#### WHAT THE TASK REQUIRES
Continue the news report on the states' mifepristone lawsuit from where it stops.

The lawsuit, from states Idaho, Kansas and Missouri, is asking the Food and Drug Administration to roll back telehealth-based access to mifepristone that was first allowed by the pro-abortion Biden administration.
The states filed their complaint after a U.S. Supreme Court ruling last year preserved access to mifepristone.
"I was disappointed," Carol Tobias, of National Right to Life, says after learning of the Justice Department’s involvement in the lawsuit.
The legal argument from the Justice Department is over the three states' legal standing and the proper venue to sue.
Citing that argument, Tobias says she is trying to “remain optimistic” this will be the only step the Trump administration will take in the other direction.
“But they need to take a look at some of the newer, more recent information,” she says, “that has come out about how dangerous the abortion pill is for women."

Tobias was referring to troubling research on mifepristone complications conducted by the Ethics and Public Policy Center. After its researchers looked over insurance claims, dating from 2017 to 2023, it determined nearly 11% of women who take the two-stage pill experience serious side effects such as sepsis, infection, and hemorrhaging.

#### INPUT DATA
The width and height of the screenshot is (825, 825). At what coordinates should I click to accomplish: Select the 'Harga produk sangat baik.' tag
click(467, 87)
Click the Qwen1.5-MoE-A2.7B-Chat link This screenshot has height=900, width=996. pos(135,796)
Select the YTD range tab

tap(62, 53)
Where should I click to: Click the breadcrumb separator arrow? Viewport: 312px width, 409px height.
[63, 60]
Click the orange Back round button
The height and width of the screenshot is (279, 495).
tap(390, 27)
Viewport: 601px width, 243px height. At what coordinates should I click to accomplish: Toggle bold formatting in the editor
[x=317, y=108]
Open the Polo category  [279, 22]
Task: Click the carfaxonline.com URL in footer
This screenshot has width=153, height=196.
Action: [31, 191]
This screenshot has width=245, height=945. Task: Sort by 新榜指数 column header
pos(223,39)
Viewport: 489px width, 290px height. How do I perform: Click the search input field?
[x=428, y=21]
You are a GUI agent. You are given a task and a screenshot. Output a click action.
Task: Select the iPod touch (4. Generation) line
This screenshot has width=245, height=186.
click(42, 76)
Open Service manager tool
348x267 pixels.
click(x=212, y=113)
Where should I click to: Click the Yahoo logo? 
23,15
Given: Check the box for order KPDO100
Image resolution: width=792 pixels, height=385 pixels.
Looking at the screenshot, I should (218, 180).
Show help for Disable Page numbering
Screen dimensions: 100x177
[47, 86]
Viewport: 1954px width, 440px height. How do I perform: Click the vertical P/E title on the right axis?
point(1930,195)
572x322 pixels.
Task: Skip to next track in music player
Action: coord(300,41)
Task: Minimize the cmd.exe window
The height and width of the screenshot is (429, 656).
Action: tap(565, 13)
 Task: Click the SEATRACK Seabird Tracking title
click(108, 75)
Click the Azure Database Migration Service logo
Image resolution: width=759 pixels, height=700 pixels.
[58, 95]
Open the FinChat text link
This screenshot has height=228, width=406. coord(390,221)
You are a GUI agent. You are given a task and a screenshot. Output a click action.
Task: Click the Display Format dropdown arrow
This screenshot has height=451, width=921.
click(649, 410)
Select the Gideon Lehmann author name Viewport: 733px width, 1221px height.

#### RESPONSE FOR THIS EXERCISE
That alarming figure stands in stark contrast to the FDA and its clinical trials. It claims those serious problems account for less than one-half of one percent of women who take the abortion pill.
Tobias points out that President Trump, while on the campaign trail, repeatedly stated abortion is an issue best decided by the states, not the federal government.
“Okay, well now the states are fighting to protect the women in their states from pills coming in from out-of-state," said Tobias. "So I would encourage people to contact the administration and tell them that they need to look at the new evidence about how dangerous these pills are for women."